Tony pretended to be unbothered, coolly writing to her, "If things are not going very well at the moment, then please, darling, do discuss things with me and I'm sure we can straighten it out. I was rather shocked that you took such pride in telling me that you had only three half-hearted affairs [during my latest absence] and that it was much better when I was in India. All I ask is not to make it too obvious."
They struggled on, living increasingly separate lives, but painfully aware of the damage a divorce would do to the image of the Royal Family.
In 1973, Margaret, then 43, launched into a very public affair with Welsh baronet's son Roddy Llewellyn, a gardener 17 years younger than herself. Gleefully portrayed in the popular press as a real-life version of the novel Lady Chatterley's Lover, the liaison saw Roddy and the Princess smooching in nightclubs and holidaying together on the exclusive Caribbean island of Mustique with Mick Jagger and David Bowie.

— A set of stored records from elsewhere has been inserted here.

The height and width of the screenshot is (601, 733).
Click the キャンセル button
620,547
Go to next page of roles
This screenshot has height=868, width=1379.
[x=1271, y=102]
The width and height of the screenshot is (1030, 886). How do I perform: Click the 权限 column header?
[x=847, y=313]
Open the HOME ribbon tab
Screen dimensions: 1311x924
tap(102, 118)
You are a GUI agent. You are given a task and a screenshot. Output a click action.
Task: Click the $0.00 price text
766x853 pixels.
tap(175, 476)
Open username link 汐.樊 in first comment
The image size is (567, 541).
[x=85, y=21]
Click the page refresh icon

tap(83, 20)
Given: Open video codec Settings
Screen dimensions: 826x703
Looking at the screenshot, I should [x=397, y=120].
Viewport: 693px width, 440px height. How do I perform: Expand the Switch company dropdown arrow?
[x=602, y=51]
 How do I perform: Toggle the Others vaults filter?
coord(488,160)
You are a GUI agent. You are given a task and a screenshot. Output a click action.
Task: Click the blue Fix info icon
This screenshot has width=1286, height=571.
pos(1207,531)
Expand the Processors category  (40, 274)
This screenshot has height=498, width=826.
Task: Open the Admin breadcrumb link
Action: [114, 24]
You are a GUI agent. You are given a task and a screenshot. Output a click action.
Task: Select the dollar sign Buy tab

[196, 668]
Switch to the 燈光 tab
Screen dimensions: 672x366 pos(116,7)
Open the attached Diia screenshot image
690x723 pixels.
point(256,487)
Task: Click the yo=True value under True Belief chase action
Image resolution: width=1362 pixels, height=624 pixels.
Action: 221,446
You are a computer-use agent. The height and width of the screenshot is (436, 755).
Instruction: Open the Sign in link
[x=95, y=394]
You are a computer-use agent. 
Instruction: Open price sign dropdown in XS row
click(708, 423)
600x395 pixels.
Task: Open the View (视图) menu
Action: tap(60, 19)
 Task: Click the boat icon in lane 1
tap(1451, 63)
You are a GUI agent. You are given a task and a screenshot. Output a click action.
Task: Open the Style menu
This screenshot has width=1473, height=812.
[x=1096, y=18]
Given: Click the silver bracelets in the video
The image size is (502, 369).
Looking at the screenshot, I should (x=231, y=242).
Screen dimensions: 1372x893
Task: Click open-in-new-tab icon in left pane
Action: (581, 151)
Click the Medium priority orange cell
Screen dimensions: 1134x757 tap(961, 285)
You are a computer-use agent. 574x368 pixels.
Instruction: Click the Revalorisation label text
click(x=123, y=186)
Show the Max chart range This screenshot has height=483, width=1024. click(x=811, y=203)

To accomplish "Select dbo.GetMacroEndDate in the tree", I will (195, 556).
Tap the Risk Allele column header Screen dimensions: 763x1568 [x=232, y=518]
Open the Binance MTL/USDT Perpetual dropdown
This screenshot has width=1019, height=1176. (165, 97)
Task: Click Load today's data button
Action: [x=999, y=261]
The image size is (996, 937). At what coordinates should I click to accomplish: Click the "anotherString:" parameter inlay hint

When Tony told Buckingham Palace he had had enough, there were few arguments and on March 19, 1976, the pair officially separated – but not before the Princess's team strategically pointed out that Tony had been having a relationship for four years with filmmaker Lucy Lindsay-Hogg.
The marriage was finally dissolved in the London High Court in 1978, ending a taboo against royal divorces which had lasted since the reign of Henry VIII. Tony went on to marry Lucy, who divorced him in 2000 after discovering that for most of their 22-year marriage he had been maintaining a mistress, journalist Ann Hills.
It also emerged that just months before his marriage to Margaret, Tony had fathered an illegitimate daughter by the wife of a British chocolate heir, and later, in similarly secret circumstances, had a son by magazine editor Melanie Cable-Alexander.
Princess Margaret died in 2002, her health ruined by gin, cigarettes and, so her friends would say, the disappointments of a life that never really worked out for her. Yet she and Lord Snowdon had grown closer towards the end and in the more open royal climate they had helped create, were able to forgive each other.
For all his talents and later good work as a campaigner for the disabled, the royal establishment preferred to keep Tony at arm's length and he was pointedly not invited to the 2011 wedding of Prince William and Catherine Middleton or the Queen's Diamond Jubilee in 2012. He claimed not to mind and preferred to be what he was at the beginning, an outsider.